Previous studies suggest race and ethnicity are two primary factors that can best explain the wide disparities in the average size of babies at birth across the globe. Debunking this hypothesis, researchers of a new study found that nutrition and health have a bigger influence on fetal growth and newborn size.
The research included the analysis of 60,000 pregnancies in eight urban areas in Brazil, China, India, Italy, Kenya, Oman, the UK and USA. For the study, researchers from the University of Oxford performed ultrasound scans on expecting mothers from early pregnancy to delivery. This allowed researchers to record babies' bone growth in the womb. To ensure accurate results, researchers used the same ultrasound machines provided by Philips Healthcare in all countries. They also measured the length and head circumference of all babies at birth.

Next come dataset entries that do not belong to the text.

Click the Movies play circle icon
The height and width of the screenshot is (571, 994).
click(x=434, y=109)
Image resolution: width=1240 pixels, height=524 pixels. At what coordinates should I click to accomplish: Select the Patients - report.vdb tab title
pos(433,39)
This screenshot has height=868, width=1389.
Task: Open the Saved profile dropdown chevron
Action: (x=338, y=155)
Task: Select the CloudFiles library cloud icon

The researchers found that a mother's educational, health and nutritional status and care during pregnancy were bigger influencing factors than race and ethnicity when it came to newborn size. If these factors were equally good across the globe, there's a high possibility that babies in different countries will be born in similar sizes. The researchers also pointed out that less than 4 percent of the total difference in fetal growth and birth size could be attributed to race and ethnicity in the eight studied areas.
"Currently we are not all equal at birth. But we can be," said the lead author Professor Jose Villar of the Nuffield Department of Obstetrics & Gynaecology, University of Oxford, in a press statement. "We can create a similar start for all by making sure mothers are well educated and nourished, by treating infection and by providing adequate antenatal care. Don't tell us nothing can be done. Don't say that women in some parts of the world have small children because they are predestined to do so. It's simply not true."
In 2010, an estimated 32.4 million babies were born undernourished in low-to-middle-income countries, representing 27 percent of all live births globally. Currently, fetal growth and the size of newborns are evaluated in clinics around the world using at least 100 different growth charts.
"This is very confusing for doctors and mothers and makes no biological sense," said Professor Stephen Kennedy, another member of the Oxford team. "How can a fetus or a newborn be judged small in one clinic or hospital and treated accordingly, only for the mother to go to another city or country, and be told that her baby is growing normally?"
Small size at birth is associated with infant death and illness, as well as increased risk of diabetes, high blood pressure and heart disease in adult life.
Findings were published online in The Lancet, Diabetes & Endocrinology. The study was funded by the Bill & Melinda Gates Foundation.